*WRITTEN INSTRUCTION*: Retype each of the following rows, keeping every line identical to the original.

====== INPUT RECORDS ======

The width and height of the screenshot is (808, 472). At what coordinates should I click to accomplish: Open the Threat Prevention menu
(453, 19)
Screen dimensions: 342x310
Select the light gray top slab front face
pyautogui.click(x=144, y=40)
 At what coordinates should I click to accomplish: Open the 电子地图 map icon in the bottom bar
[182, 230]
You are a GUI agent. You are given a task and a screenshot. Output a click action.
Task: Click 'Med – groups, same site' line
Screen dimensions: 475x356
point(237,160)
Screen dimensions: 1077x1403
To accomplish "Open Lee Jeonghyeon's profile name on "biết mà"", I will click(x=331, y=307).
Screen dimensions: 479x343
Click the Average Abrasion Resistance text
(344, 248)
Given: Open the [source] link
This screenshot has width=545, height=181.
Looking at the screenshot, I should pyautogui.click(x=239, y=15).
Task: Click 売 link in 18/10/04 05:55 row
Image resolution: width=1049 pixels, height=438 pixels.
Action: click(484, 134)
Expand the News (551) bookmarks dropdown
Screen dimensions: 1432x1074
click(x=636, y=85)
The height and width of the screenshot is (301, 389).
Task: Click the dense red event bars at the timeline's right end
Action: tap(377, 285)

======

*ANSWER FOR THIS EXERCISE*:
The width and height of the screenshot is (808, 472). At what coordinates should I click to accomplish: Open the Threat Prevention menu
(453, 19)
Screen dimensions: 342x310
Select the light gray top slab front face
pyautogui.click(x=144, y=40)
 At what coordinates should I click to accomplish: Open the 电子地图 map icon in the bottom bar
[182, 230]
You are a GUI agent. You are given a task and a screenshot. Output a click action.
Task: Click 'Med – groups, same site' line
Screen dimensions: 475x356
point(237,160)
Screen dimensions: 1077x1403
To accomplish "Open Lee Jeonghyeon's profile name on "biết mà"", I will click(x=331, y=307).
Screen dimensions: 479x343
Click the Average Abrasion Resistance text
(344, 248)
Given: Open the [source] link
This screenshot has width=545, height=181.
Looking at the screenshot, I should pyautogui.click(x=239, y=15).
Task: Click 売 link in 18/10/04 05:55 row
Image resolution: width=1049 pixels, height=438 pixels.
Action: click(484, 134)
Expand the News (551) bookmarks dropdown
Screen dimensions: 1432x1074
click(x=636, y=85)
The height and width of the screenshot is (301, 389).
Task: Click the dense red event bars at the timeline's right end
Action: tap(377, 285)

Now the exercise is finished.